On 412 Precondition Failed, the client must re-fetch the resource, show a conflict UI, and let the user merge changes before retrying.

# Django view implementing If-Match:
def update_document(request, pk):
    doc = get_object_or_404(Document, pk=pk)
    current_etag = f'"{doc.version_hash}"'

    if_match = request.headers.get('If-Match')
    if if_match and if_match != current_etag:
        return HttpResponse(status=412)

    # Safe to update
    doc.update(request.data)
    return JsonResponse(doc.to_dict(), headers={'ETag': f'"{doc.version_hash}"'})

If-Unmodified-Since

The timestamp equivalent of If-Match. Less reliable due to clock skew and 1-second granularity, but useful as a fallback when the server does not generate ETags.

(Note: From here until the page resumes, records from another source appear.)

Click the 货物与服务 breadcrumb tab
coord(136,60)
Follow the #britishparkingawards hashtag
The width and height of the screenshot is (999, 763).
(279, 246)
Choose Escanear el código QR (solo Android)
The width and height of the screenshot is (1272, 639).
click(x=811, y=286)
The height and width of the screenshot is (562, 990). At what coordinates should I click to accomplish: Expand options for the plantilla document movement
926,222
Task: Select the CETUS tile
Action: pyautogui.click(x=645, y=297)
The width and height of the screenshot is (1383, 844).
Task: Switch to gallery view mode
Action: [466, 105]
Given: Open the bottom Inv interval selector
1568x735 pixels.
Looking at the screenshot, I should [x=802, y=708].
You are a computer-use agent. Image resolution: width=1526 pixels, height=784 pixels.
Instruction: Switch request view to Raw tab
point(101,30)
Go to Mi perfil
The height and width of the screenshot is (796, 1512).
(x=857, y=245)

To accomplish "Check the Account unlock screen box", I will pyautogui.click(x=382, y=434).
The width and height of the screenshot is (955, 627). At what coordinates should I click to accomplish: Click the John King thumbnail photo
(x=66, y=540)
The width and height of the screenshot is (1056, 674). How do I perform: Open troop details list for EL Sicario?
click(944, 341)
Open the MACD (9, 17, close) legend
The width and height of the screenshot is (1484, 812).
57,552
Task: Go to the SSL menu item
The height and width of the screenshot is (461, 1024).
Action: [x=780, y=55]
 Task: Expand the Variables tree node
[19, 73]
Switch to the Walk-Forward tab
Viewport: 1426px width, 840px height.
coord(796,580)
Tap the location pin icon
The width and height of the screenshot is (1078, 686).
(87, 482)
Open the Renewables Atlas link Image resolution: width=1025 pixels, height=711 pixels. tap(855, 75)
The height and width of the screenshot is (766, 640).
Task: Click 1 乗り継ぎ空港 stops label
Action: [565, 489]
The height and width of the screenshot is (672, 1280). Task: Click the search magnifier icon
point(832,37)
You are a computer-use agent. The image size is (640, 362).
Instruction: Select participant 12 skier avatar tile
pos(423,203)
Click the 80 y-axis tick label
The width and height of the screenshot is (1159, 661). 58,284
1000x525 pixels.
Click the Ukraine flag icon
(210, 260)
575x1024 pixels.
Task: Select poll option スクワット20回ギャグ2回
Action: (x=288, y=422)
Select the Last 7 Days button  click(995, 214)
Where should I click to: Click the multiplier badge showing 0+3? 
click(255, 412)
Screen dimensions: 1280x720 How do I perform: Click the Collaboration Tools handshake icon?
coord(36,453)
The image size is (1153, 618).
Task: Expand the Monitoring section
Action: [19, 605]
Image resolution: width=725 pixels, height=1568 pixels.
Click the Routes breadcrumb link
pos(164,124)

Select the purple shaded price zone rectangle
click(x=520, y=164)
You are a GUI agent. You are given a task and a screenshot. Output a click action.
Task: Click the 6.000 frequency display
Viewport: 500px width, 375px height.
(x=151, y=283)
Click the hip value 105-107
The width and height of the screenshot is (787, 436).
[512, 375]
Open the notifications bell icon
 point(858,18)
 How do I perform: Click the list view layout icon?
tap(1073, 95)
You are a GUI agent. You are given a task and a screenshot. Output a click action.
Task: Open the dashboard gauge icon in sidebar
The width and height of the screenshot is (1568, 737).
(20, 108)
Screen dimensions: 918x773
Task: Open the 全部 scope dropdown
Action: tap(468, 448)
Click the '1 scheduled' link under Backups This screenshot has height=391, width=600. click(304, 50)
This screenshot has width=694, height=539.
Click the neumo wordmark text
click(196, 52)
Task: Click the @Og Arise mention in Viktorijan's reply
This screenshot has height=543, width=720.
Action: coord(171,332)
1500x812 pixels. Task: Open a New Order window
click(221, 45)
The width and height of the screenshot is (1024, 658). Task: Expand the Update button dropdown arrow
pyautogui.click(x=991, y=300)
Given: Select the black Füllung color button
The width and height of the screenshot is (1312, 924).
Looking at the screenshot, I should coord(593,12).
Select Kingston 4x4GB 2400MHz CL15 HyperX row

Conditional Range Requests with If-Range

If-Range combines conditional logic with partial content for resumable downloads:

# Resume a download after interruption:
GET /files/large-dataset.csv
Range: bytes=1048576-
If-Range: "v1-etag"

# If resource unchanged: 206 Partial Content (resume works)
HTTP/1.1 206 Partial Content

# If resource changed: 200 OK with full content (restart download)
HTTP/1.1 200 OK

Without If-Range, a changed resource would produce corrupt output (old start bytes + new end bytes). If-Range ensures the client gets the full new file when the resource has changed.

Implementation Patterns

Django

Django's ConditionalGetMiddleware automatically handles If-None-Match and If-Modified-Since for GET requests when views set ETag or Last-Modified headers:

# settings.py — enable middleware
MIDDLEWARE = [
    'django.middleware.http.ConditionalGetMiddleware',
    # ...
]

# views.py — set ETag in view
from django.views.decorators.http import etag

def compute_etag(request, pk):
    obj = get_object_or_404(Article, pk=pk)
    return obj.updated_at.isoformat()

@etag(compute_etag)
def article_detail(request, pk):
    obj = get_object_or_404(Article, pk=pk)
    return JsonResponse(obj.to_dict())

Express / Node.js

const etag = require('etag');

app.get('/api/users/:id', (req, res) => {
  const user = db.findUser(req.params.id);
  const tag = etag(JSON.stringify(user));

  if (req.headers['if-none-match'] === tag) {
    return res.status(304).end();
  }

  res.set('ETag', tag).json(user);
});

CDN Behavior

CDNs automatically participate in conditional request flows. When a CDN has a cached response with an ETag, it forwards client If-None-Match requests to the origin only when its own cached copy has expired. This dramatically reduces origin load while keeping client caches accurate.